Tuesday, February 12, 2008

Somewhere out there......

Somewhere out there is Kaydon's Sperm Donor! I have so many mixed feeling about this man who abandoned his son. I wish that I could find him. Let him know that all I want from him at this point is to sign the papers so I can move on. I hate wondering if he will somehow try to "jump in" and try to be #1 Dad just because biologically he is the father. Try to get him for summers or anything. He will always be Kaydon's biological father .... there is no changing that. And i am not going to hide that from Kaydon. If Kaydon wants a relationship with him...... I can understand. But Kaydon also knows who Daddy is . It takes so much to earn that title and Kasey has!!! Kaydon has no clue who Alex is...and vice versa.

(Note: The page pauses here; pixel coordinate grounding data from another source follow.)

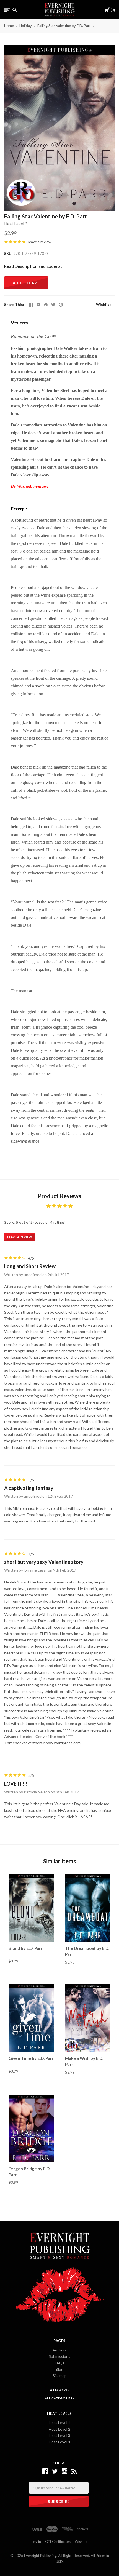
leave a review (39, 242)
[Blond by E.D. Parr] (31, 1908)
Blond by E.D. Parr (25, 1948)
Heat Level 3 (15, 223)
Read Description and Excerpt (33, 266)
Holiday (25, 25)
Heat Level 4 (59, 2441)
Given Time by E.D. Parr (31, 2058)
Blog (59, 2369)
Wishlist (104, 304)
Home (9, 25)
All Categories (59, 2398)
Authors (59, 2350)
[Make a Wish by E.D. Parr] (87, 2018)
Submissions (59, 2356)
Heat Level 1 (59, 2422)
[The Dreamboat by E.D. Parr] (87, 1908)
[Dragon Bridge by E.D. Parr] (31, 2128)
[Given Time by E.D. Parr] (31, 2018)
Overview (19, 322)
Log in (36, 2541)
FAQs (59, 2363)
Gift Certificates (58, 2541)
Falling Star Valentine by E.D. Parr (64, 25)
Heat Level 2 (59, 2429)
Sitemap (60, 2375)
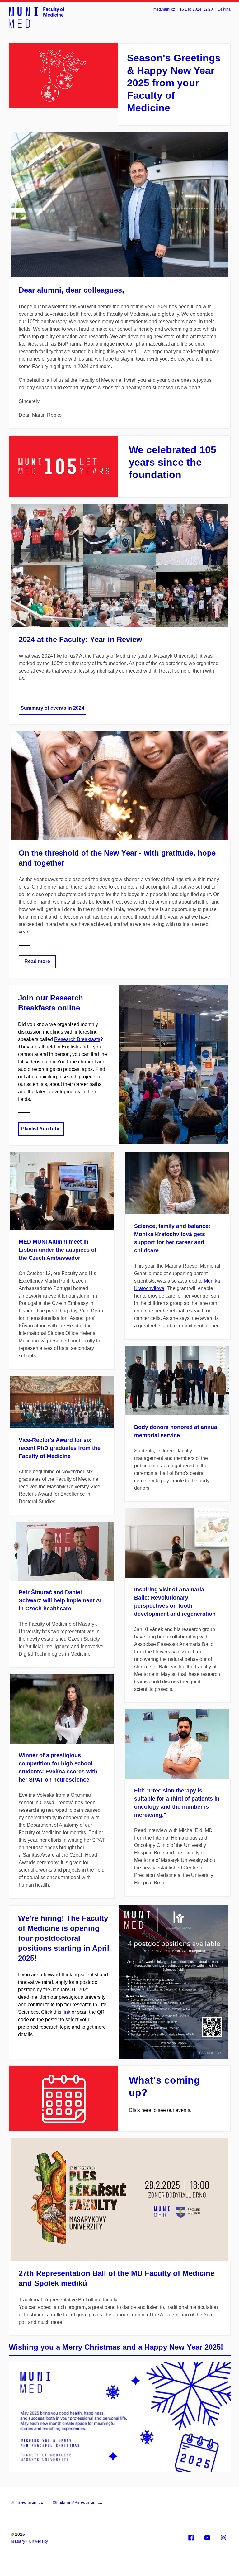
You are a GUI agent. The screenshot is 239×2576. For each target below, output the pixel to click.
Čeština (224, 9)
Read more (37, 961)
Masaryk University (29, 2541)
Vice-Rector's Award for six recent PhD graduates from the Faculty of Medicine (60, 1448)
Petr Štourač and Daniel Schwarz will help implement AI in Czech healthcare (60, 1600)
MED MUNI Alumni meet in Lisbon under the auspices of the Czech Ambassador (57, 1250)
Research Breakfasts (77, 1039)
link (66, 2012)
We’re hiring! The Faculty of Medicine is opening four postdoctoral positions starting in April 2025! (63, 1938)
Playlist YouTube (41, 1128)
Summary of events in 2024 (52, 708)
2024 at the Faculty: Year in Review (80, 639)
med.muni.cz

He owes me so much money that I don't see how he can better his life and become a better man as long as he is "hiding" out in the world. I want him to be a better man for Kaydon. Even is they never really know eachother. I want the comfort that kasey and I have Kaydon. That he is legally ours... like we are raising him. He is the only Father Kaydon knows ... and he is a great one. He treats him just like he was his own. I am so greatful that Kaydon has a Father like Kasey to teach him how to be a good man, father, husband and son. He has such a great example! I think that if Alex signed the papers.... he could move on as well. The guilt of not paying child support and the stress that he can never catch up would go away. He could see that Kaydon has a great home and family and he may then actually have the oppertunity to be blessed by knowing this little boy. I pray nightly for this. Not so we can get rid of him... but so that I know , God forbid anything happened to me, Kaydon would stay with the only Father he knows.... where he feels secure and with his Daddy and brothers and sister. He would still be home! it has almost been a year scence we have heard anything from him. At this point, I don't know if we ever will.